Website Design Considerations

Maintainability - Sharing Resources

Using a regular template is an ideal way to ensure that all of your pages have the same look and feel. However a scalability issue soon arises if all of the code is actually written within each page file, simple changes will necessitate editing every single page file.

Once these get beyond half a dozen or so then the task starts to become very complex and time consuming.

There are several key features of a web-server that can be used to avoid this and to take the site to a new level of maintainability; sharing files, data or other resources.

The server can be configured to allow Server-Side Includes (SSI) When the page is served the server scans it for the SSI directive. This is an instruction to locate a particular file and stream it into the output as if it were part of the original page.

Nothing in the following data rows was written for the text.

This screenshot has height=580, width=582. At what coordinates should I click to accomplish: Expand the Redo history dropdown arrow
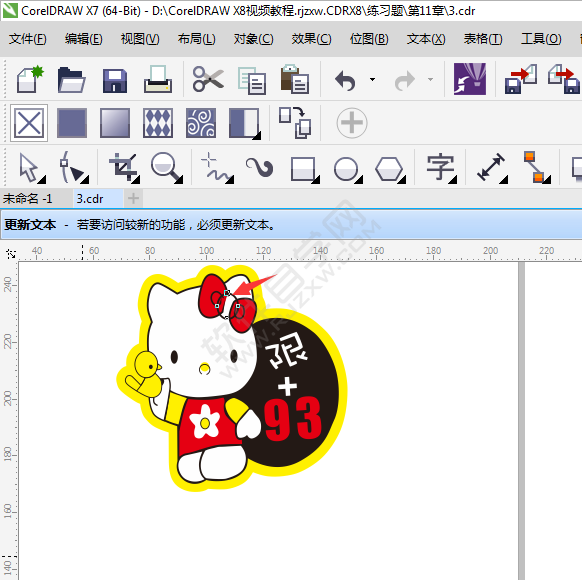(x=430, y=79)
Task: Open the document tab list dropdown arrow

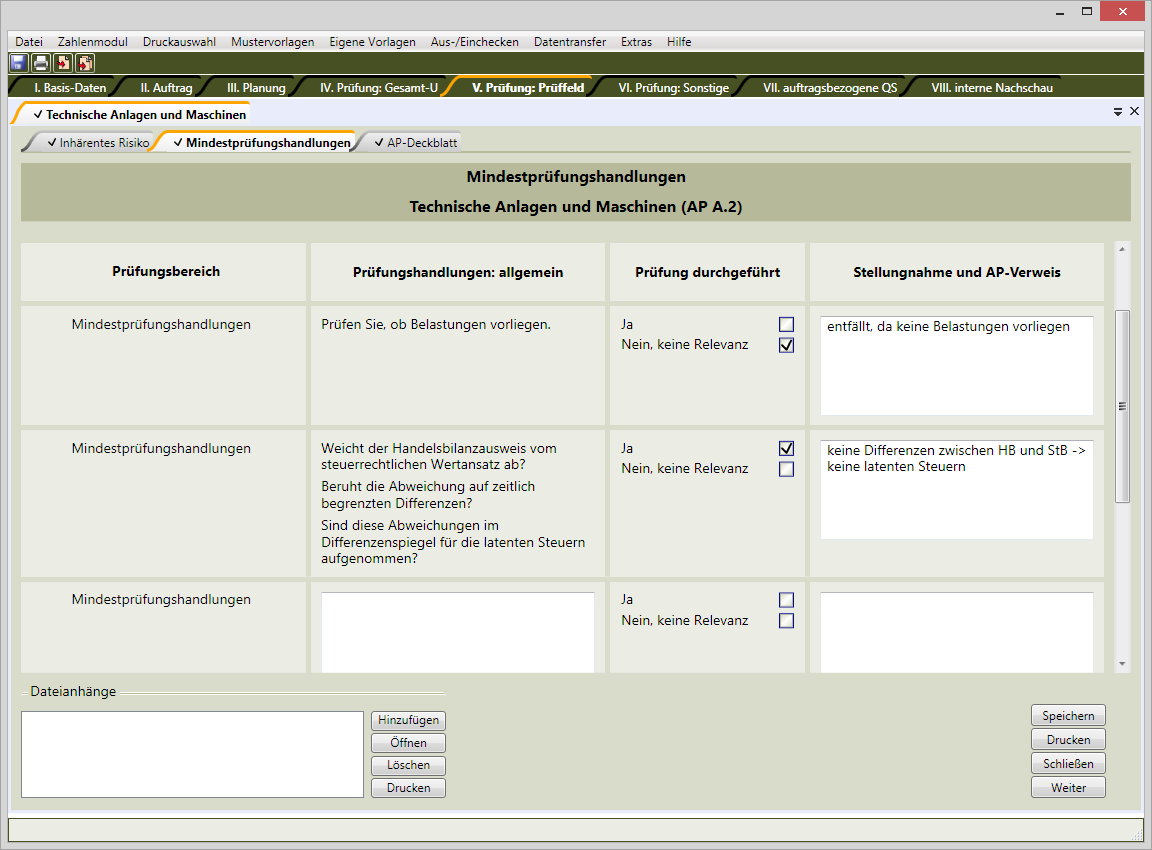Action: point(1118,112)
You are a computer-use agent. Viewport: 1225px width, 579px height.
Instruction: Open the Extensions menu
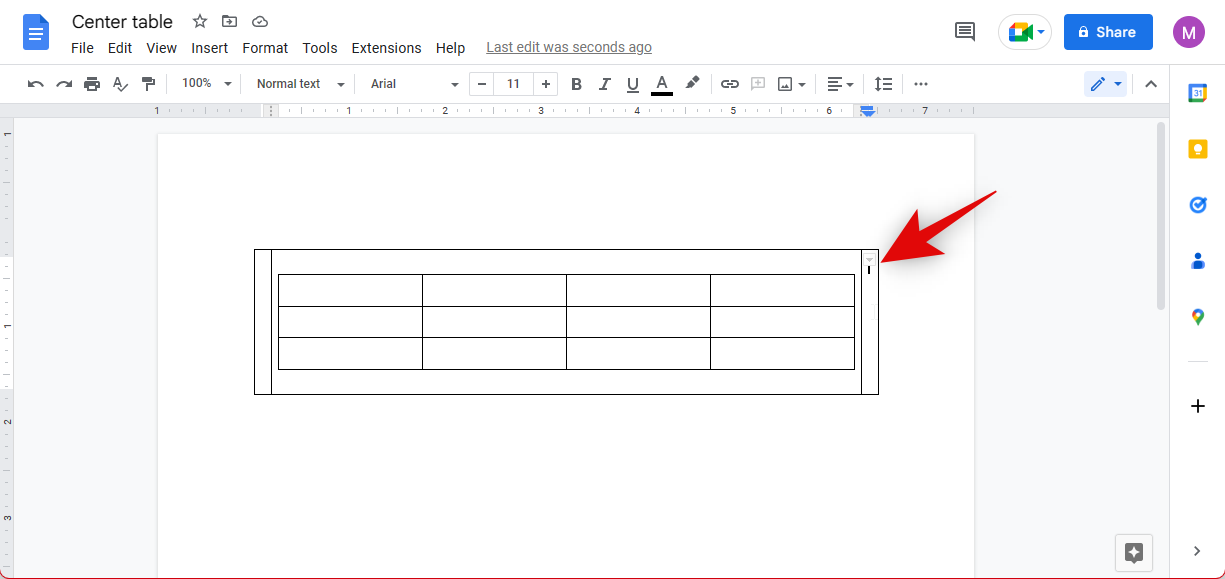click(x=386, y=47)
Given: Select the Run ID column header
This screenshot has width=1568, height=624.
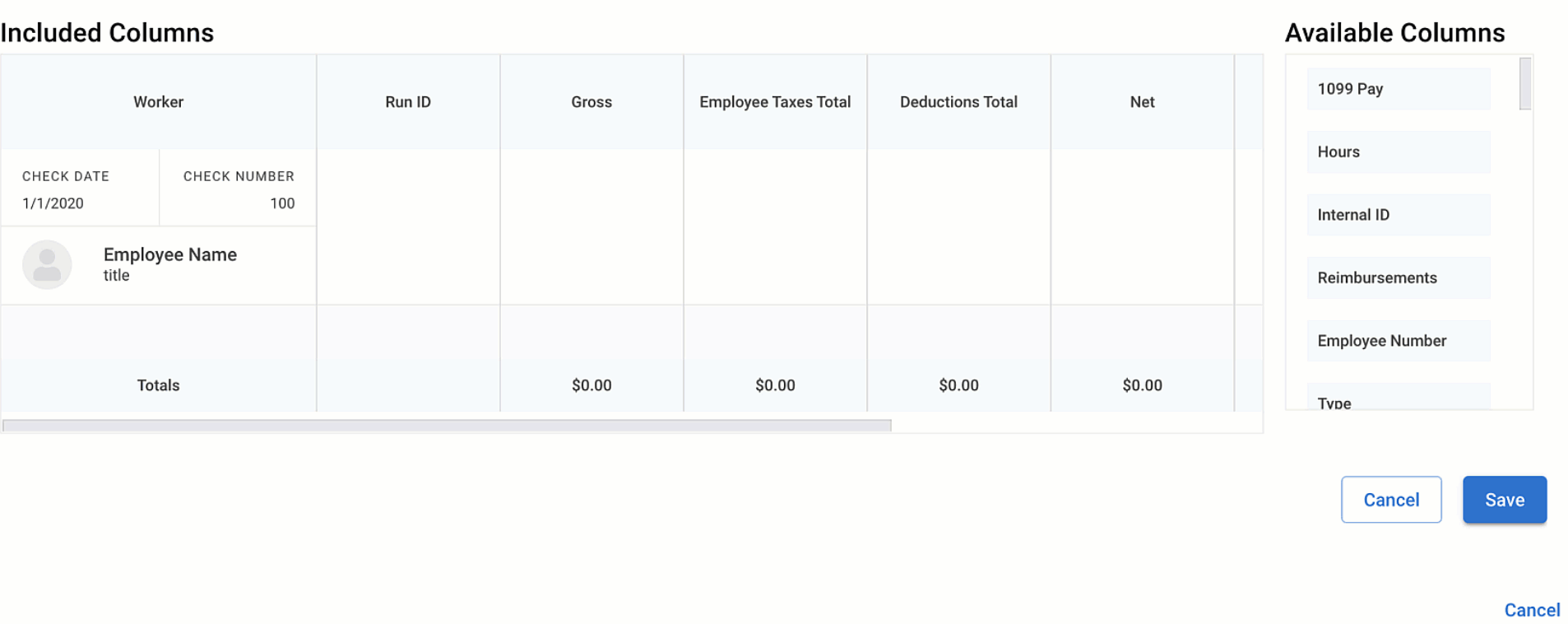Looking at the screenshot, I should 408,102.
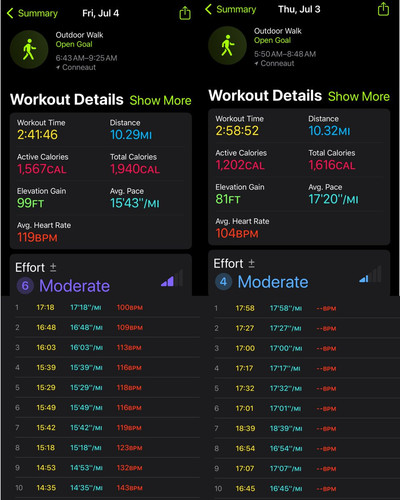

Regularly repeated parts of the page such as the header, footer and side-bars can be written as separate files and referenced from each of the webpages as SSIs. Future changes will require no more than a single edit to the relevant SSI file.

The <head> section of the page also allows external CSS and JavaScript (JS) files to be included within the page, the same principle applies here too, these resources only need to be coded once as separate files and then included via the page <head> for each page. Changes to any of these resources will be global with the minimum of editing.

This method has many advantages, simplicity, global effects, clean HTML, reduced complexity, ease of maintenance and more, but with no discernible drawbacks.